Going into the show’s back three, there’s still a sense of treading water as everybody tries not to spoil the last unmasking and/or finally ID that damned baby. But this show will make its own narrative momentum if the plot doesn’t provide any, and that final stair-shove (not quite a cliffhanger, since everybody but Hester saw that coming and I’m still not convinced Hester wasn’t also girded for it) is enough to make us wonder where, exactly, we draw the line for shitty characters to stay entertaining. Chanel #5 reminds us murder is probably awful, but this episode also reminds us that Chanel #5 is not someone we’re vested in. Murphy’s heart is with Chanel, and this show has never lampshaded with any more glorious clarity than when Chanel gives us Scarlett O’Hara eyes over the railing of the stairs as she utters, “And I’m confident that I’ll be able to redeem myself morally in everyone’s eyes.” She will, too; it’s why we’re here.

Stray observations:

  • Scream queen of the week: LaToya might have compunctions about naming Chad Radwell too often, but I’m only a substitute, and have no such qualms. “Listen, you probably already know this because you saw it from heaven, but I kind of had sex with a few girls in your bed after you died. I didn’t mean any disrespect, I just kinda wanted that feeling of vacation sex, you know?” Sublime.
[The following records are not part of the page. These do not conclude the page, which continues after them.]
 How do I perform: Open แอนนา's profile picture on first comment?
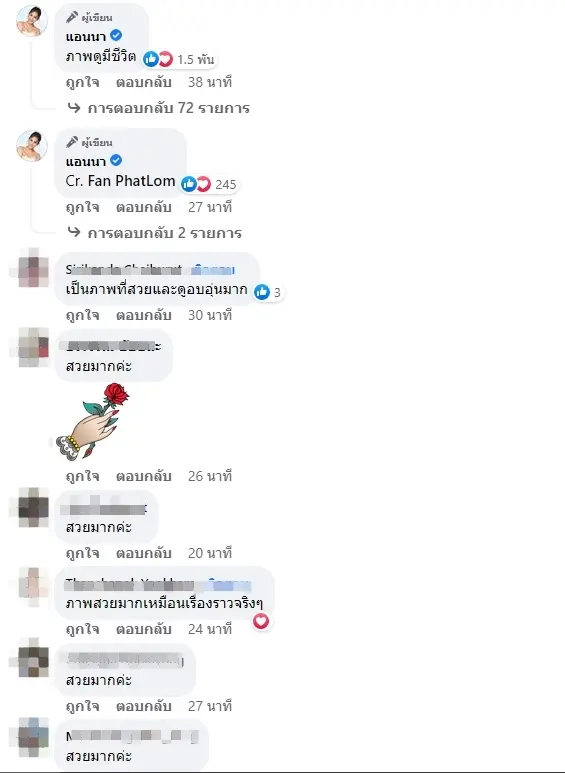pos(33,21)
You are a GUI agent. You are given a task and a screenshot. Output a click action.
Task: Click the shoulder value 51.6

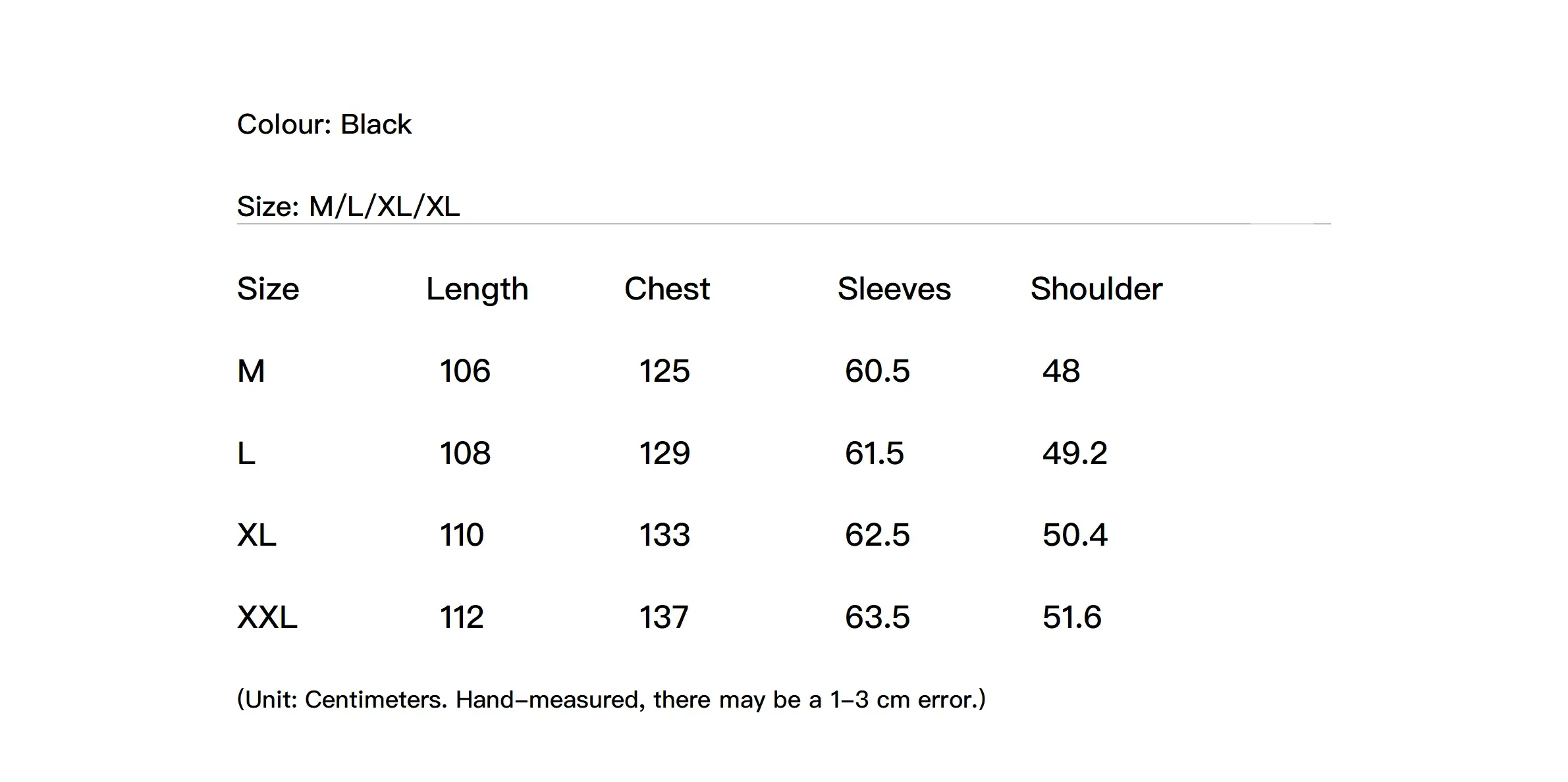point(1071,617)
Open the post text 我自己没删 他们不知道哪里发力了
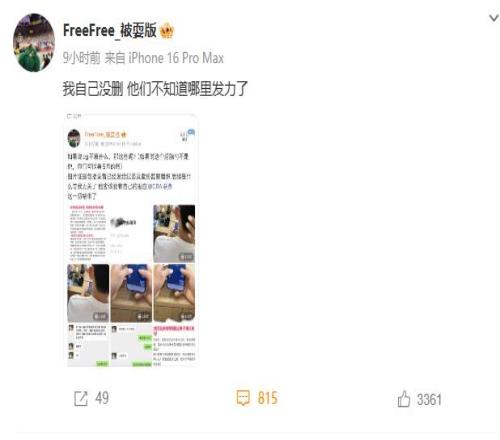500x440 pixels. [x=155, y=89]
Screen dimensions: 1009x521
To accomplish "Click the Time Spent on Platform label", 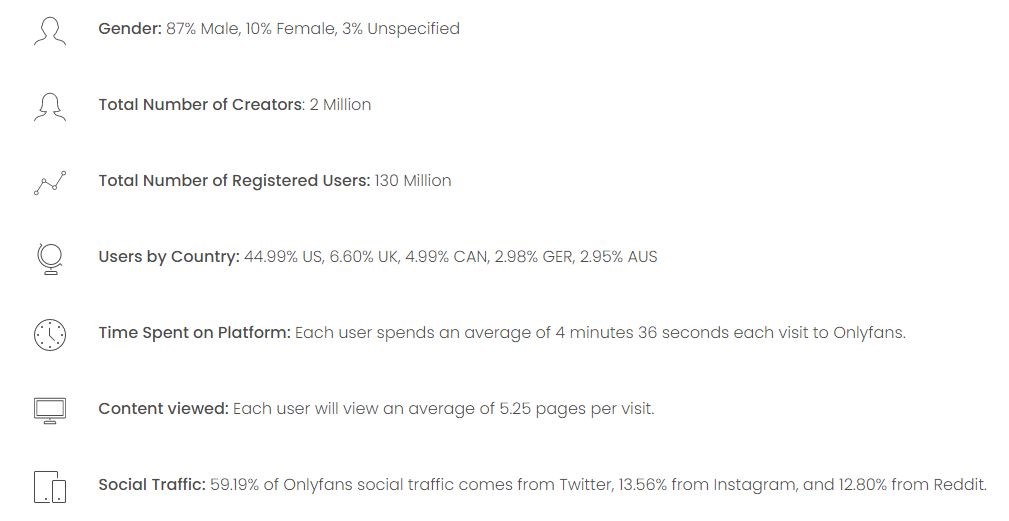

  • Here’s a fun game: Watch the Chad and Hester scene and decide at what point the farewell crosses the line from funny to trying. Count the seconds after that. Realize how swiftly Fox backs the commercials up to the show’s bumpers, so that they seem more like smash cuts than a break between discrete acts. Decide if that, too, is a commentary on the show’s attempt to draw enough audience for another season by making it unclear when the show ends and the ads begin and trick us into watching at least half of one, or if it’s just a logistics issue because the show really wanted to hold on to that number of seconds of that scene. Decide if that was worth it.
  • There’s a certain poetry to “the ghost of dead gay Boone,” no?
  • Joaquin Phoenix beard jokes: The thrill of contemporary college campuses everywhere.
  • Boone’s “once you go black, you never go black” explanation is the meathook-on-a-car-roof of this episode’s jokes.
  • Lea Michele, the Ryan Murphy of acting, has poured every ounce of creepy intensity she has into Hester, and it’s given this show its biggest wild card, since she can sell any twist regardless of its ridiculousness without losing a sense of character focus. On the page, “I, for one, loved that,” is not a big line. In Michele’s hands, it’s both a big laugh and suitably chilling.
  • Sacajawea: “the third wheel of Lewis and Clark’s gay camping extravaganza.”
  • I wish there was a webseries paralleling this show that was just Jamie Lee Curtis’s reaction shots of the first cold reads of her scenes. I feel like that would be a really interesting show.